To see if AVA would pass my good investment partner checklist, I examined this presentation from its website. Read the whole thing, but below I will include those slides that address the 4 items in my checklist. For the most part, I want management to explain to me easy-to-find and easy-to-understand ways why it is a good investment partner. If I have to search extensively for information that a company which wants me to invest with it should tell me, I consider that as a negative. Having to hunt for information won't preclude finding that a company is a good investment partner, but it will weigh against it.
This first slide shows that AVA is operating in a growing market in the Pacific Northwest and so it addresses the first item in my checklist. One thing that leaps out at me is that while there are 1.6 million people living in its service area, it serves far less than that. That seems like a large area of potential growth. The high customer satisfaction should also help with attracting more customers. Elsewhere I will want to see evidence that management is taking active steps to add to its customer base in its service area.

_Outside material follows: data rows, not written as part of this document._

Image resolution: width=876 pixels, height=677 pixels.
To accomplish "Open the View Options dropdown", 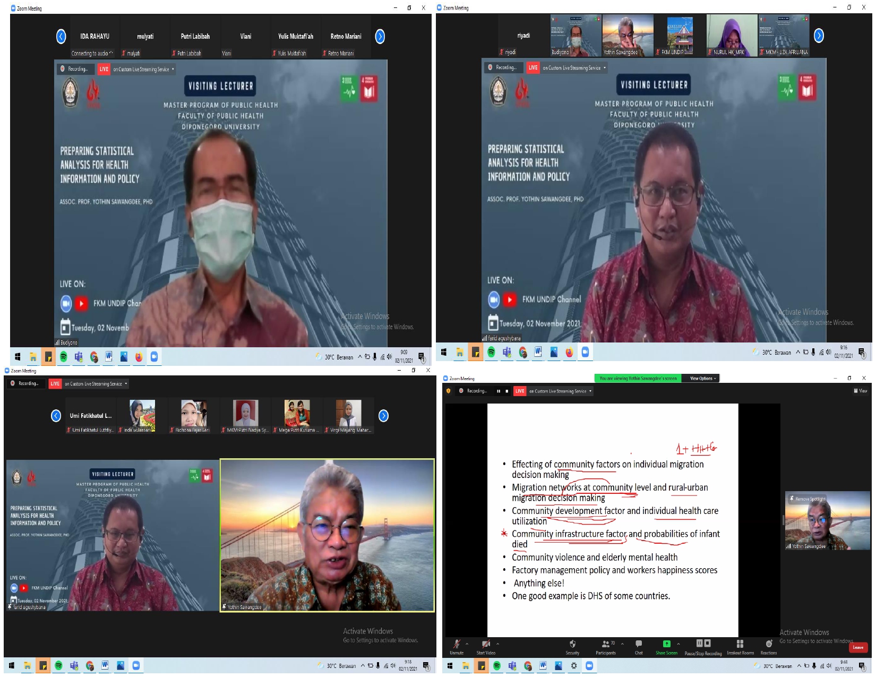I will 703,379.
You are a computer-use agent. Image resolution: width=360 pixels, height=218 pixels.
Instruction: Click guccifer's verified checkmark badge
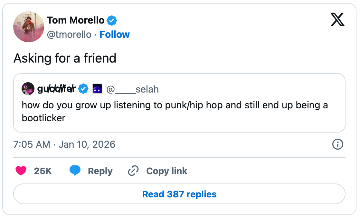tap(83, 89)
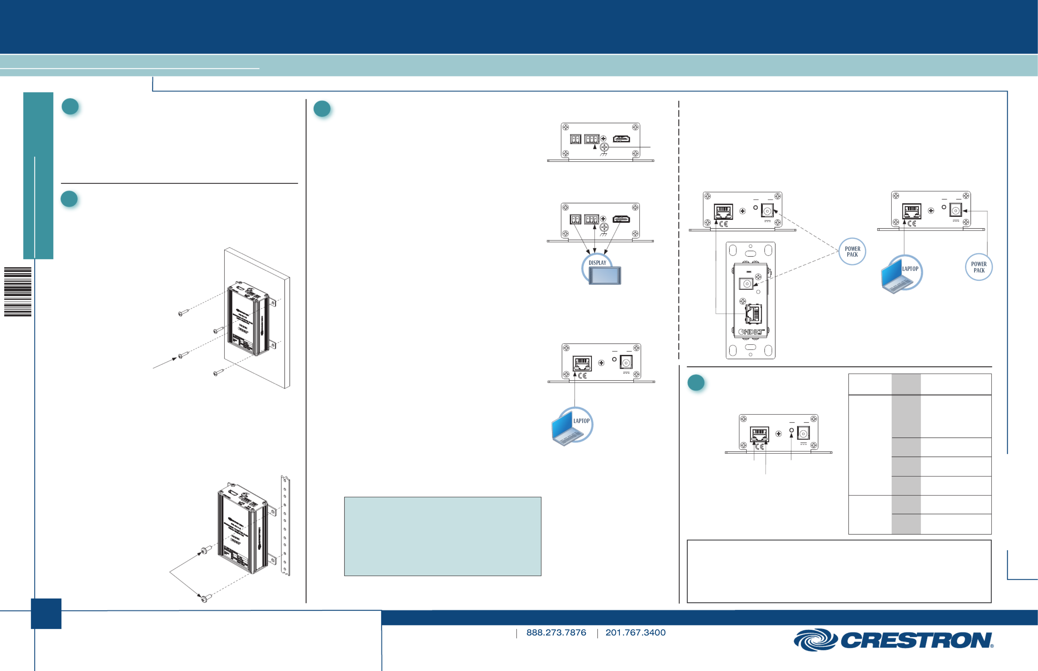Click the phone number 888.273.7876
This screenshot has width=1038, height=671.
(556, 633)
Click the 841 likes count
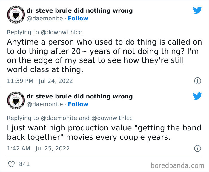Viewport: 209px width, 172px height. [x=24, y=164]
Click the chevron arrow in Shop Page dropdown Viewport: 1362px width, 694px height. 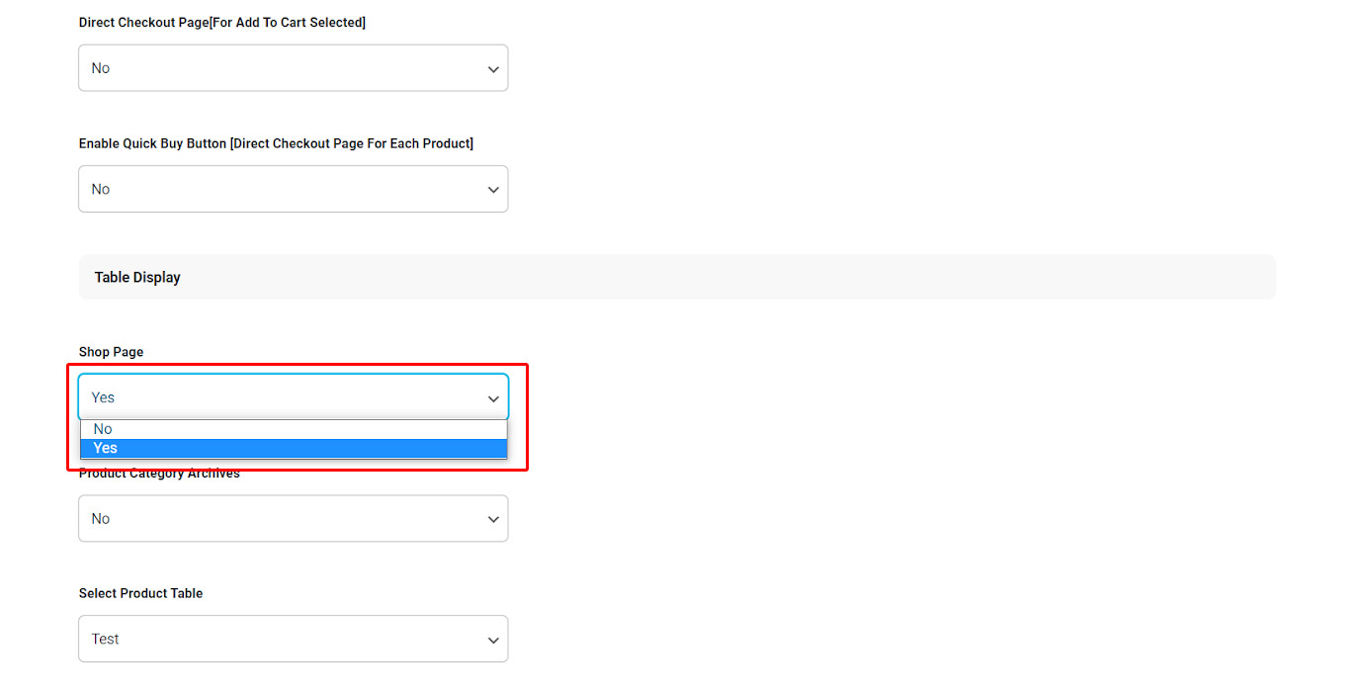point(493,398)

As a regulated utility, having effective relationships with regulatory agencies is also important to grow the market. What I want to see and this slide shows is that AVA is effective at making the case to the regulatory agencies to increase rates. I also see that it structures its requests to ensure it remains profitable, get a good return on its investments and frame the request so that the regulatory agencies are likely to approve the request. I also see that the efforts of AVA to get rate increase are mostly successful.
With these first two slides, AVA has addressed the market item from my checklist by showing that it has a stable and growing market within which to operate. An investment pattern needs such a market so that it can grow its revenues and profits.
Earnings and earnings growth are important. Here we see the growth in earnings since 2012. Also included are the earnings from discontinued operations and the effect that selling them had on overall earnings. I like that the growth from 2012 to 2016, if I use the bottom end of the projected 2016 earnings estimate, is just over 45%. Even with the decrease in earnings because of the asset sale in 2015, that is a good rate of earnings growth. Growing profits are important to me as a dividend growth investor, because with growing profits, a company has the ability to grow its dividend.
This slide contains information on how AVA plans for future growth. I think a plan that focuses on modernizing its current infrastructure, being selective with acquisitions and new product development and working to extend access is a plan that positions AVA for cost-effective future growth. Developing new products, like LNG is also a good way to attract new customers and increase revenue and earnings. By having a history of growing profits in the past and a solid plan to grow profits in the future as well as a recognition of where it has the best opportunities to grow profits, a company gets a positive result for the earnings item on my checklist.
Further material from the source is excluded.